Dall’anagrafe passiamo alla tavola: pizza,focaccia, gelato,tiramisù, pesto, ravioli, gnocchi, bagnacauda e, il piatto nazionale dopo l’asado: la cotoletta alla milanese. E se la rivisitazione argentina della cucina italiana, è più scadente a livello di qualità, e più “sozza” in quanto a pesantezza, anche qui il problema è facilmente risolto. Cynar, Amaro Strega, Cinzano, Gancia e soprattutto ( come diceva un vecchio adagio pubblicitario) Fernet Branca. Portate nelle valigie degli ultimi immigrati, queste bevande, che in Italia ormai sono considerate poco attraenti dalle generazioni più giovani, qui hanno piantato radice e scandiscono i brindisi dei cugini d’oltreoceano. Anzi, il Fernet Branca, allungato con coca-cola, ghiaccio e limone è, in quest’ultimo decennio post-crisi, la bevanda nazionale. Quanto mai versatile perchè si beve sia come aperitivo, sia come cocktail, svolge le funzioni del nostro spritz, tanto quanto quelle del Cubalibre.

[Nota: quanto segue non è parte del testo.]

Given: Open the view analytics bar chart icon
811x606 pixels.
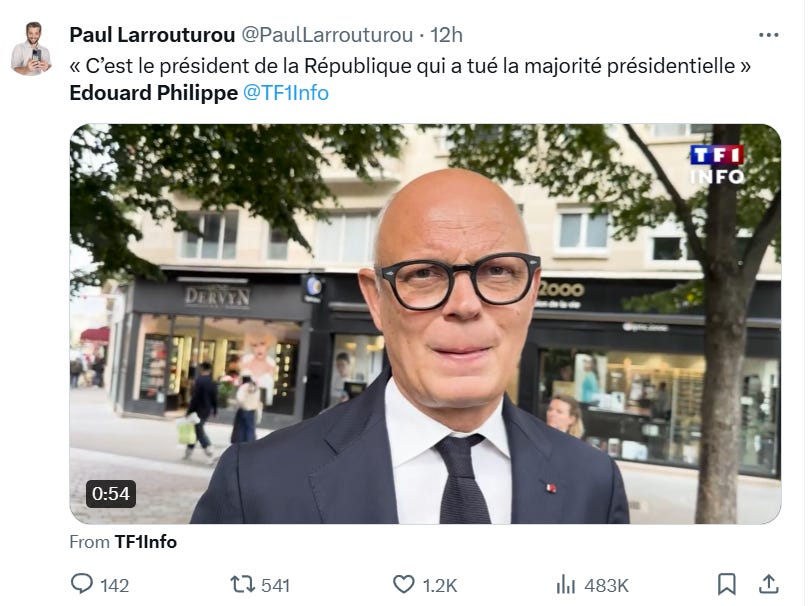Looking at the screenshot, I should [565, 585].
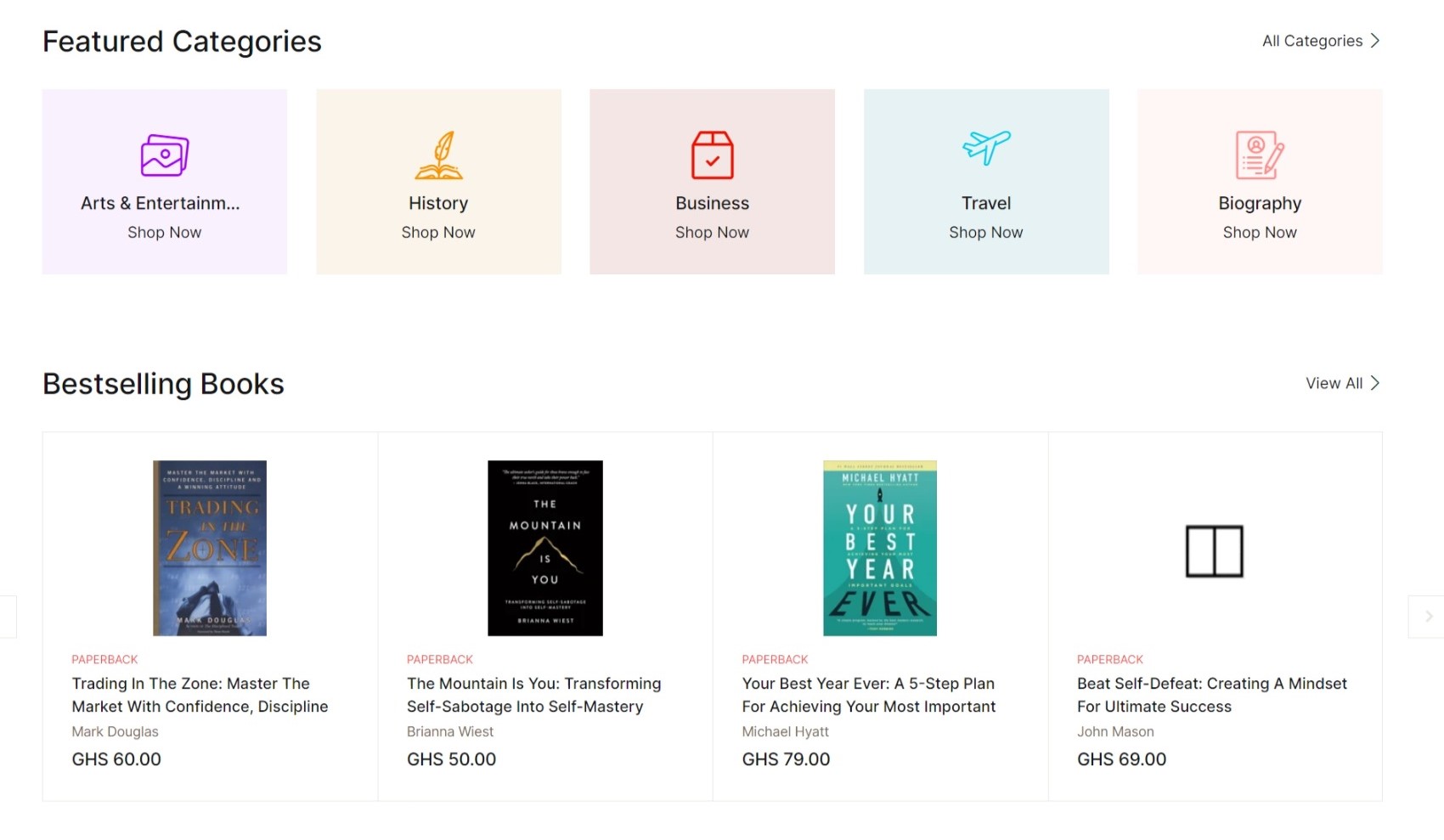The width and height of the screenshot is (1444, 840).
Task: Expand All Categories using its chevron arrow
Action: coord(1375,41)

Un altro aspetto della contaminazione riguarda la lingua. Lo spagnolo rioplatense è una varietà piuttosto sul generis rispetto al castigliano di Spagna che siamo abituati ad ascoltare, essendo meno marcato nelle sue sillabe e nei suoi dittonghi più gutturali e sibilati. A detta di molti, più simile alla nostra lingua per quanto attiene alla cadenza. Ma non solo l’intonazione ha subito l’influsso della lingua italiana, anche il lessico si avvale di moltissimi prestiti, seppur siano perlopiù derivanti dai nostri dialetti, che non dalla lingua di Dante. Laburo, capo, fiaca, malandrin, facha tosta, gamba, atenti, guarda sono solo le parole che assomigliano ancora all’italiano contemporaneo. Ve ne sono centinaia che derivano dal piemontese, genovese, napoletano che, al mio orecchio, suonano sconosciute.
In conclusione, bisogna riconoscere che la battuta sarcastica del poeta messicano Octavio Paz, non era del tutto fuori luogo: “gli argentini sono italliani che parlano spagnolo e si sentono francesi”.